A vida aqui é, indiscutivelmente, muito boa. A manhã passei-a na melhor sauna de Maputo: a migração. O melhor é que nem precisamos de trocar de roupa. Entramos e começamos imediatamente a destilar. Para além disso há sempre alguém com quem nos conseguimos identificar. Nas duas horas e meia em que lá estive acompanhei a busca do chefe Jonas pelo passaporte perdido de um utente. Nada. A manhã quase que poderia ter sido em vão, não tivesse eu emagrecido uns três quilos. No final consegui falar com a D. Rosa, com quem já tinha conversado há várias semanas, para lhe repetir as mesmas coisas e sair de lá quase na mesma, sem passaporte. Passa cá na segunda-feira, pode ser? É este o momento em que nos sentimos bafejados pela sorte. Um bafo quente, muito quente.

Ainda RSS…

O RSS, os *feeds* e ferramentas como o bloglines são, verdade verdadinha, coisas estranhas. Permitem-nos, por exemplo, ler blogues sem os visitar. Um género de namoro à distância na blogoesfera. É bom, é sempre bom, mas há muitos dias em que sabe a pouco, a muito pouco.

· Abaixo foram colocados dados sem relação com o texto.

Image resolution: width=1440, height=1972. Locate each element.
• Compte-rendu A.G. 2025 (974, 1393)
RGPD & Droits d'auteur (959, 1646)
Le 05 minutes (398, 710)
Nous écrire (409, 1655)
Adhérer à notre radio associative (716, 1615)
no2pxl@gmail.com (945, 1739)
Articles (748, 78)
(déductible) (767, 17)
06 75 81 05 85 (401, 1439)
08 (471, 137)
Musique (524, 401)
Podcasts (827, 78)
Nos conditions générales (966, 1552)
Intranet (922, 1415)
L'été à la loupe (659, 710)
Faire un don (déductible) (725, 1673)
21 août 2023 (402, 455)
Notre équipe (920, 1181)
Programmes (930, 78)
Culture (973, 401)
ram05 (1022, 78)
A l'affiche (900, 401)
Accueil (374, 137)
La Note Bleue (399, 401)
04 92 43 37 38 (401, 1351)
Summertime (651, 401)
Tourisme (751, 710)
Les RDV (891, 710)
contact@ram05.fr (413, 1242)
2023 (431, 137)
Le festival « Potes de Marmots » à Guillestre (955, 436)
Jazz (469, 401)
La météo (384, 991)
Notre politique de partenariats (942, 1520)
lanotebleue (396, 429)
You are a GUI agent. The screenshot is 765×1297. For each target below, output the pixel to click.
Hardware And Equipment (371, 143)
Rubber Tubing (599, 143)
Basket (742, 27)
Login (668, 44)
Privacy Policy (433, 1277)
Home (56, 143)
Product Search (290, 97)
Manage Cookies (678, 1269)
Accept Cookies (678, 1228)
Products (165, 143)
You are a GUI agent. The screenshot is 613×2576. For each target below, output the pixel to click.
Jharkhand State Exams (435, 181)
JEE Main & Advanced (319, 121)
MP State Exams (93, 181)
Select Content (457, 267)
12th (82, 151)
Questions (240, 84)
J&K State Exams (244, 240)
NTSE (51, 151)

São duas as razões pelas quais gostaria de estar em Portugal. Uma é o Bacalhau. A outra também.

Não arrisco muito se escrever que foi ali que, ontem, decidimos ir ver o jogo de Portugal.

Pensando melhor, se calhar arrisco um bocado.

Mergulho .1

Há um momento, no mergulho, em que percebemos que está a aproximar-se o fim: quando começamos a ficar sem ar.

Nas relações passa-se exactamente o mesmo.